[Supplied text]
────

By Stephan Bonfield on March 11, 2016

National Ballet confronts historical challenges with Johan Kobborg’s remarkable La Sylphide.

Sonia Rodriguez in La Sylphide. Photo by Cylla von Tiedemann, courtesy of The National ballet of Canada.
Sonia Rodriguez in La Sylphide. Photo by Cylla von Tiedemann, courtesy of The National Ballet of Canada.

The National Ballet of Canada closed its run of choreographer Johan Kobborg’s La Sylphide last week in what proved to be a sensational series of seven beautifully new, re-enlivened performances.   It was my decided good fortune to attend three of them in order to take in this earliest repertoire piece of pointe ballet, but especially to take advantage of a supreme learning opportunity.

Here was a chance to see the work of a young Danish choreographic master who had painstakingly reconstituted many elements of the work from his detailed knowledge of the Royal Danish Ballet version, created by its great visionary August Bournonville 180 years ago. As such, it was a chance to enter a time machine and go back to soak in multiple elements too numerous to count of what the Danish audience might have seen of this Parisian balletic exemplar.

While it is true that we have had many memorable La Sylphide revivals and performances over the past fifty years (excerpts of the Eric Bruhn version may be seen on-line, to name only one example), there have been none quite like this one offered by Mr. Kobborg.

Why?  Because his scrupulous attention to detail has elucidated a freshness of authenticity and, in effect, brought history to life, making us all witnesses to early Romantic dance aesthetic.  Here is a much-needed and worthy task that succeeded admirably in demonstrating just how emotionally powerful La Sylphide can be.

From Bournonville to Kobborg

You don’t have to know Bournonville to love this ballet.  All one needs to know is that the amount of background work accomplished at the micro-choreographic level by both Mr. Kobborg and the entire National Ballet was outstanding.  I was lost in a haze for days thinking about its every move, and the lush experience of beauty ensconced in each gesture that every moment could confer.  So many of us came away with treasured memories of these outstanding presentations.

I revelled in the work Mr. Kobborg had done.  Now director of the Romanian National Ballet Company since 2013, Mr. Kobborg had previously danced the principal male role of James many times, and therefore could bring considerable performance experience to La Sylphide,  bolstered by his own innate sense of research and historical imagination – truly a rare gift – down to the ballet’s finest details.  Mr. Kobborg restored music and original mime, and took care to revisit as many aspects of the original demure aesthetic that Bournonville himself described in his letters regarding his unique choreography.

────

Dataset entries
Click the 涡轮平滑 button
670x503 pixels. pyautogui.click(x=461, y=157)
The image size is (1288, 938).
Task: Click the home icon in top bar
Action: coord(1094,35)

────

[Set problem] According to the ballet review, why has no earlier La Sylphide been quite like Kobborg's? Answer in one to three sentences. The rows have no connection to the ballet review.

[Task solution] Kobborg's scrupulous attention to detail brought out a freshness of authenticity and, in effect, brought history to life. This made the audience witnesses to the early Romantic dance aesthetic.